MDverse · pierrepo · Nov 28, 2025 · Nov 17, 2025 · Nov 17, 2025 · Nov 17, 2025
diff --git a/README.md b/README.md
@@ -35,6 +35,9 @@ uv sync
 # Analyze a structure file
 uv run grodecoder path/to/structure.gro
 
+# Analyze a pair topology file + coordinates
+uv run grodecoder path/to/topology.psf /path/to/coordinates.coor
+
 # Output to stdout with compact format
 uv run grodecoder structure.pdb --compact --stdout
 
@@ -101,6 +104,40 @@ GROdecoder produces detailed JSON inventories with the following structure:
 
 ## 🔧 Advanced Features
 
+### Read back a Grodecoder inventory file
+
+Reading a Grodecoder inventory file is essential to be able to access the different parts of a system
+without having to identify them again:
+
+```python
+from grodecoder import read_grodecoder_output
+
+gro_results = read_grodecoder_output("1BRS_grodecoder.json")
+
+# Print the sequence of protein segment only.
+for segment in gro_results.decoded.inventory.segments:
+    if segment.is_protein():
+        print(segment.sequence)
+```
+
+In conjunction with the structure file, we can use the grodecoder output file to access the different
+parts of the system, as identified by grodecoder:
+
+```python
+import MDAnalysis
+from grodecoder import read_grodecoder_output
+
+
+universe = MDAnalysis.Universe("tests/data/1BRS.pdb")
+gro_results = read_grodecoder_output("1BRS_grodecoder.json")
+
+# Prints the center of mass of each protein segment.
+for segment in gro_results.decoded.inventory.segments:
+    if segment.is_protein():
+        seg: MDAnalysis.AtomGroup = universe.atoms[segment.atoms]
+        print(seg.center_of_mass())
+```
+
 ### Chain Detection
 GROdecoder uses sophisticated distance-based algorithms to detect protein and nucleic acid chains:
 

diff --git a/pyproject.toml b/pyproject.toml
@@ -39,6 +39,3 @@ line-length = 110
 
 [tool.pytest.ini_options]
 addopts = "-ra"
-
-[tool.mypy]
-ignore_missing_imports = true
diff --git a/src/grodecoder/__init__.py b/src/grodecoder/__init__.py
@@ -1,63 +1,13 @@
-import json
-from datetime import datetime
-
-import MDAnalysis as mda
-from loguru import logger
-
-from . import databases, toputils
-from ._typing import AtomGroup, Json, PathLike, Residue, Universe, UniverseLike
-from .identifier import identify
+from .core import decode, decode_structure
 from .models import Decoded, GrodecoderRunOutput, GrodecoderRunOutputRead
+from .io import read_grodecoder_output, read_universe
 
 __all__ = [
-    "databases",
-    "identify",
-    "toputils",
-    "read_structure",
-    "AtomGroup",
+    "decode",
+    "decode_structure",
+    "read_grodecoder_output",
+    "read_universe",
     "Decoded",
     "GrodecoderRunOutput",
     "GrodecoderRunOutputRead",
-    "Json",
-    "PathLike",
-    "Residue",
-    "Universe",
-    "UniverseLike",
 ]
-
-__version__ = "0.0.1"
-
-
-def _now() -> str:
-    """Returns the current date and time formatted string."""

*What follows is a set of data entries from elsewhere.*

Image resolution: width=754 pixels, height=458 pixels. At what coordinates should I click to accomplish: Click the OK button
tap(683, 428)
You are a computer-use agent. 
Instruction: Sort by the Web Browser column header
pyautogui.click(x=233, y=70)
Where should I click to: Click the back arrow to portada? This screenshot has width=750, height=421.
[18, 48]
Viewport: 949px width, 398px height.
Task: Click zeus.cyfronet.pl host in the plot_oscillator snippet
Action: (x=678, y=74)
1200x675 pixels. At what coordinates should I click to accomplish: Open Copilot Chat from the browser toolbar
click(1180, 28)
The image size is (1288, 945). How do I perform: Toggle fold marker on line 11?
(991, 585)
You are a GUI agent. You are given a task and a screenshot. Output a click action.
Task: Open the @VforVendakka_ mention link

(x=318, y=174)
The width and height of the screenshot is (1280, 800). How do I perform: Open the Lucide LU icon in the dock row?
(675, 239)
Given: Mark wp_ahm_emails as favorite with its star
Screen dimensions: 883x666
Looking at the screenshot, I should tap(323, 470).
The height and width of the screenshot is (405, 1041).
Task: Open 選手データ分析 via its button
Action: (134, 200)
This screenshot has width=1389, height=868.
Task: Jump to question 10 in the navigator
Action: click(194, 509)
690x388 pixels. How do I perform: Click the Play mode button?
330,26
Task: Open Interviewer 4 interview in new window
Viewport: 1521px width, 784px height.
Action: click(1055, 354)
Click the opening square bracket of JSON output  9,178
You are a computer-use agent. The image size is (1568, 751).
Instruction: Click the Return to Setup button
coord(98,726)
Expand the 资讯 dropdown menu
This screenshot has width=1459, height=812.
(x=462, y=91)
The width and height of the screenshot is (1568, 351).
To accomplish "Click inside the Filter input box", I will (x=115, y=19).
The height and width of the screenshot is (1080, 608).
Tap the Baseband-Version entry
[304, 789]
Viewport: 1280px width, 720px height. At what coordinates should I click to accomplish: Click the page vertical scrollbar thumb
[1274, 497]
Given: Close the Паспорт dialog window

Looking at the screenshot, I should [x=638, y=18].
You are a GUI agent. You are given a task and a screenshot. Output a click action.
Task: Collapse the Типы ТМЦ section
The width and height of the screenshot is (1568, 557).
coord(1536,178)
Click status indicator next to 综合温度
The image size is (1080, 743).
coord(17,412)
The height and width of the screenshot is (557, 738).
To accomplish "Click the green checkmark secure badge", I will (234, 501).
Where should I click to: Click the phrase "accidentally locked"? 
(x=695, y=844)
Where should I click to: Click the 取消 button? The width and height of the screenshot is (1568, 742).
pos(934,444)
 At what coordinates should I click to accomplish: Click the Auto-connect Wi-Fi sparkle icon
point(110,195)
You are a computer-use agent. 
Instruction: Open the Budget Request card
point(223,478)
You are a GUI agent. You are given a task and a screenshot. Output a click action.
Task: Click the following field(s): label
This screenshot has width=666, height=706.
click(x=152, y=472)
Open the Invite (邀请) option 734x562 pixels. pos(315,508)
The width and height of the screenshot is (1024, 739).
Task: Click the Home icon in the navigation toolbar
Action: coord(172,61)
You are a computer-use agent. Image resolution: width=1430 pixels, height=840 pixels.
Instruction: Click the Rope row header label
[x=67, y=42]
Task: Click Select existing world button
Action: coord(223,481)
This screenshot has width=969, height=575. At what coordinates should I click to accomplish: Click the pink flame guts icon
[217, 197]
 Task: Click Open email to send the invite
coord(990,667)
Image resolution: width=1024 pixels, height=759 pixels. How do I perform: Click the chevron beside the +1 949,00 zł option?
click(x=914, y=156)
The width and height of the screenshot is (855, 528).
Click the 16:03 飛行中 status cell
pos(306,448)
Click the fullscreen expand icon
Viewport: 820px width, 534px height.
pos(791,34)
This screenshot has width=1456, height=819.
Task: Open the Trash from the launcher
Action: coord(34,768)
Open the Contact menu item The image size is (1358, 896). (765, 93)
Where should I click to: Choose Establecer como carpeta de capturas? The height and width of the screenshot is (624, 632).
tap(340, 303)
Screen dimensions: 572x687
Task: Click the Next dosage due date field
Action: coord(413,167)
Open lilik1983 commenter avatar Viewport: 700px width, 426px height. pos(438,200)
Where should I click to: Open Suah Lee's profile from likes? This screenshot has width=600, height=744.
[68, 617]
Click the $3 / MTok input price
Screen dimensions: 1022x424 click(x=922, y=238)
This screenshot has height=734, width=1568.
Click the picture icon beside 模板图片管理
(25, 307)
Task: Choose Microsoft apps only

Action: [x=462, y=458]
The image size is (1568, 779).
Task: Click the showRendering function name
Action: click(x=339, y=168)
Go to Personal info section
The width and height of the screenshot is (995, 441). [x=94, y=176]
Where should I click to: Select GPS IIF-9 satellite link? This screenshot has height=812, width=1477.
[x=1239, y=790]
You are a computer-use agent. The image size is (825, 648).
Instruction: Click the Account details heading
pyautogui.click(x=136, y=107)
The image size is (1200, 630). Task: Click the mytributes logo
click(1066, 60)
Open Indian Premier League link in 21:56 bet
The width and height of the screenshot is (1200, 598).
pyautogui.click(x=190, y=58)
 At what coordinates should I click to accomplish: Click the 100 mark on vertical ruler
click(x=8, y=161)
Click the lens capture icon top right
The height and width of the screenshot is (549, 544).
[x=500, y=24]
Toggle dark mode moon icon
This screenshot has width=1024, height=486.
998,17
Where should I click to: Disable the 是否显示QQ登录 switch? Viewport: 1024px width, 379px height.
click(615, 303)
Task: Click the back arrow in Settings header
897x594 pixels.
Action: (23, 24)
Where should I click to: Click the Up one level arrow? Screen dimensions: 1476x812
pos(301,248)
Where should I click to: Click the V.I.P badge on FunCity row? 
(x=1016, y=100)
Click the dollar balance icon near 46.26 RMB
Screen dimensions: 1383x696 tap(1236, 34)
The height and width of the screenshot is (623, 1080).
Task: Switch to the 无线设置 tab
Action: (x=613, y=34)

-    return datetime.now().strftime("%Y-%m-%d %H:%M:%S")
-
-
-def read_structure(path: PathLike, psf_path: PathLike | None = None) -> Universe:
-    """Reads a structure file."""
-    if psf_path:
-        return mda.Universe(path, psf_path)
-    return mda.Universe(path)
-
-
-def read_grodecoder_output(path: PathLike) -> GrodecoderRunOutputRead:
-    with open(path) as fileobj:
-        return GrodecoderRunOutputRead.model_validate(json.load(fileobj))
-
-
-def decode(universe: UniverseLike, bond_threshold: float = 5.0) -> Decoded:
-    """Decodes the universe into an inventory of segments."""
-    return Decoded(
-        inventory=identify(universe, bond_threshold=bond_threshold),
-        resolution=toputils.guess_resolution(universe),
-    )
-
-
-def decode_structure(
-    path: PathLike, psf_path: PathLike | None = None, bond_threshold: float = 5.0
-) -> Decoded:
-    """Reads a structure file and decodes it into an inventory of segments."""
-    universe = read_structure(path, psf_path)
-    assert universe.atoms is not None  # required by type checker for some reason
-    logger.info(f"{path}: {len(universe.atoms):,d} atoms")
-    return decode(universe, bond_threshold=bond_threshold)
diff --git a/src/grodecoder/cli.py b/src/grodecoder/cli.py
diff --git a/src/grodecoder/cli/__init__.py b/src/grodecoder/cli/__init__.py
@@ -0,0 +1,41 @@
+import click
+
+from ..main import main as grodecoder_main
+from .args import Arguments as CliArgs
+from .args import CoordinatesFile, StructureFile
+from ..logging import setup_logging
+
+
+@click.command()
+@click.argument("structure_file", type=StructureFile)
+@click.argument("coordinates_file", type=CoordinatesFile, required=False)
+@click.option(
+    "--bond-threshold",
+    default=5.0,
+    type=float,
+    help="Threshold for interchain bond detection (default: 5 Å)",
+)
+@click.option("--no-atom-ids", is_flag=True, help="do not output the atom indice array")
+@click.option(
+    "-s",
+    "--stdout",
+    metavar="print_to_stdout",
+    is_flag=True,
+    help="Output the results to stdout in JSON format",
+)
+@click.option("-v", "--verbose", is_flag=True, help="show debug messages")
+def cli(**kwargs):
+    """Command-line interface for processing structure files."""
+    args = CliArgs(
+        structure_file=kwargs["structure_file"],
+        coordinates_file=kwargs["coordinates_file"],
+        no_atom_ids=kwargs["no_atom_ids"],
+        print_to_stdout=kwargs["stdout"],
+    )
+
+    logfile = args.get_log_filename()
+    setup_logging(logfile, kwargs["verbose"])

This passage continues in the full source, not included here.